In an exclusive interview with ABC News earlier today, Michele Bachmann named her picks for who should accompany the founding fathers on Mount Rushmore, and her choices might surprise you.
Predictably, she indicated Ronald Reagan, but not so easy to guess were Calvin Coolidge and her top pick, James Garfield.
As the nation’s 20th president, Garfield was only in office for 200 days before his assassination, making his the second-shortest term. Presidential historian Justus Doenecke said Garfield was a very intelligent man, calling him “the scholar in politics,” but labeled him as a question mark in terms of what he could have done as president.
Doenecke pointed to a recent biography called “Destiny of the Republic” as a potential explanation for Bachmann’s high opinion of the 19th-century president.
“This might just be in Bachmann’s mind,” Doenecke said, “because most people don’t think much of Garfield one way or another.”
So why would Bachmann pick Garfield?
Garfield epitomizes the American Dream; he was raised fatherless and escaped poverty to reach Washington. Former National Geographic editor Candice Millard writes in “Destiny of the Republic” that Garfield’s mother was so poor after his father’s death that he did not own a pair of shoes until he was four years old.
Like Bachmann, Garfield served in Congress before running for the Oval Office. He also had a big family, raising six biological children – just one more than Bachmann’s five. And like Bachmann, Garfield experienced an impassioned conversion to Protestantism at the age of 18. As Bachmann, also Protestant, said in her interview, she was 16 when she “gave [her] life to Jesus Christ.” These similarities position Garfield as a good role model for the would-be president who might hope to follow in his path to the Oval Office.

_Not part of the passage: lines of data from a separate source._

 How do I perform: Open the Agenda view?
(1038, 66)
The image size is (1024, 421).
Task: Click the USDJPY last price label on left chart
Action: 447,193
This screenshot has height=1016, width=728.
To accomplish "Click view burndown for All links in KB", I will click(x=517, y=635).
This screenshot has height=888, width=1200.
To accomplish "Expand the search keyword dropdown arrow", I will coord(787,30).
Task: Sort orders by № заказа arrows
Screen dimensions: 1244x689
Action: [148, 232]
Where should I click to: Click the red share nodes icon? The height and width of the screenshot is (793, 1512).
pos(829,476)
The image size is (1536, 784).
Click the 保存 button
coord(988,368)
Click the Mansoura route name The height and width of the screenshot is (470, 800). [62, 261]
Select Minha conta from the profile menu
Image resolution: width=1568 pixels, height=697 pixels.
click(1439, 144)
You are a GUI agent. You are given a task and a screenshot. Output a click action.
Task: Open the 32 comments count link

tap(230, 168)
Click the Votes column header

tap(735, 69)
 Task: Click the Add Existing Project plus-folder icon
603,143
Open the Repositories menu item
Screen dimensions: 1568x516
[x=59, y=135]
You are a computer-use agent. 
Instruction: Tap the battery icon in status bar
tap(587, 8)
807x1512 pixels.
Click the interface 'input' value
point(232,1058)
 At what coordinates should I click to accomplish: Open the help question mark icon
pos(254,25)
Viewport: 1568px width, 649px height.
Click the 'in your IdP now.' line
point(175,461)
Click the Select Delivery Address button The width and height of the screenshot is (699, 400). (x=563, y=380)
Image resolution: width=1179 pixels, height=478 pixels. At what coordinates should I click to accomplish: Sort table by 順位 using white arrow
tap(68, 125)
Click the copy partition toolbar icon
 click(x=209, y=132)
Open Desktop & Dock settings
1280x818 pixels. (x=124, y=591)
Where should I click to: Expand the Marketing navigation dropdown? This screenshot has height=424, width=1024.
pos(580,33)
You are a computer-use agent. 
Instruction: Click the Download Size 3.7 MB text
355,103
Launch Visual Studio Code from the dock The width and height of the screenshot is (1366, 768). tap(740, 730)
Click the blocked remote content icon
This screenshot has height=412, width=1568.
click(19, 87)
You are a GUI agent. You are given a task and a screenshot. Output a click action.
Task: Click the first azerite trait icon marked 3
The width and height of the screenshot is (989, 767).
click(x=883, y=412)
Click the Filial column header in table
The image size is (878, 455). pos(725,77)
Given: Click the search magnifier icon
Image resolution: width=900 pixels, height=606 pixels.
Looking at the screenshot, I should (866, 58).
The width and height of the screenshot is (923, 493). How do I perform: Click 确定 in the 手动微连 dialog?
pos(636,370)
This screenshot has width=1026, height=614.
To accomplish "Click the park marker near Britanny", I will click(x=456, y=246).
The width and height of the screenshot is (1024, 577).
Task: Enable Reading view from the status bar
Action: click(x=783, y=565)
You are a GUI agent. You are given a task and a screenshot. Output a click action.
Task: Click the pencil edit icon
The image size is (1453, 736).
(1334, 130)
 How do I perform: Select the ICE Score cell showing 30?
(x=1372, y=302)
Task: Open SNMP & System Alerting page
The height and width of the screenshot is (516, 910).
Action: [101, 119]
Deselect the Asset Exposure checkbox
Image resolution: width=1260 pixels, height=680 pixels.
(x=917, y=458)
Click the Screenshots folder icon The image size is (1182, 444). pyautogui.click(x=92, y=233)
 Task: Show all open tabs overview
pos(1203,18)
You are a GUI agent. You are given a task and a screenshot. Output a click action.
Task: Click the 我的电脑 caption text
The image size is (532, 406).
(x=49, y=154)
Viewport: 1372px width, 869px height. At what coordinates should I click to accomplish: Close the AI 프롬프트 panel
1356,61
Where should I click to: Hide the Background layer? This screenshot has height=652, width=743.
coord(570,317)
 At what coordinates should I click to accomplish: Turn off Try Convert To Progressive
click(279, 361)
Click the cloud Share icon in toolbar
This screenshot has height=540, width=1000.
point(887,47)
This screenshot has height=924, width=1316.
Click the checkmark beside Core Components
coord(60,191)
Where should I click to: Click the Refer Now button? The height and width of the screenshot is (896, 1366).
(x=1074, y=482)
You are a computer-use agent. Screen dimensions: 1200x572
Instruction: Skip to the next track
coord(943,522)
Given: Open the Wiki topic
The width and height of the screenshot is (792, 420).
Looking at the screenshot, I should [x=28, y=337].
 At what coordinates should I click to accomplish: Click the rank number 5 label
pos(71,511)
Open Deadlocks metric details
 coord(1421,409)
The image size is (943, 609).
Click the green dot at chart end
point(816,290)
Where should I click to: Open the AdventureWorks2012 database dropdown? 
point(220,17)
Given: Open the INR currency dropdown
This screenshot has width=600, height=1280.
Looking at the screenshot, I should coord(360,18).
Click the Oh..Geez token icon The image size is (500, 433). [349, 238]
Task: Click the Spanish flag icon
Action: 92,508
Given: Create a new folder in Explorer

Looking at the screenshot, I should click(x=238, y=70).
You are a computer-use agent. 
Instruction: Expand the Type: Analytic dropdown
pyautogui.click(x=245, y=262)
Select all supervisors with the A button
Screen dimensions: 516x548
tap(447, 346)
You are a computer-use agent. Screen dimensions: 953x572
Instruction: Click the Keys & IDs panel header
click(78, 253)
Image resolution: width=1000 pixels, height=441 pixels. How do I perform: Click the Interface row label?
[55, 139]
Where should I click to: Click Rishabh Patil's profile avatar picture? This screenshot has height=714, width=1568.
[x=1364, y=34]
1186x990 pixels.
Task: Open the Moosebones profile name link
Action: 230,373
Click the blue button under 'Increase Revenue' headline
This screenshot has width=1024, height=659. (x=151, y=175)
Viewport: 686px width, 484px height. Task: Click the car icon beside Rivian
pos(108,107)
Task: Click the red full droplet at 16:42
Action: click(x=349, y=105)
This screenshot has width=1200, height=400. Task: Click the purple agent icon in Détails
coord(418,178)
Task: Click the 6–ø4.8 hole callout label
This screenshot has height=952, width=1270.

Perhaps she admires his mathematic ability. Before his short term in the White House, Garfield published a proof of the Pythagorean Theorem in the New England Journal of Education.
Or maybe it’s his approach to the economy that Bachmann likes. Doenecke characterized Garfield’s economic strategy as “basically laissez-faire and hard money.”
But Doenecke emphasized that even in this area, Garfield had room to grow.
“I certainly wouldn’t put him on Mount Rushmore,” Doenecke said. “I’d put up his replacement [Chester] Arthur before I’d put up Garfield.”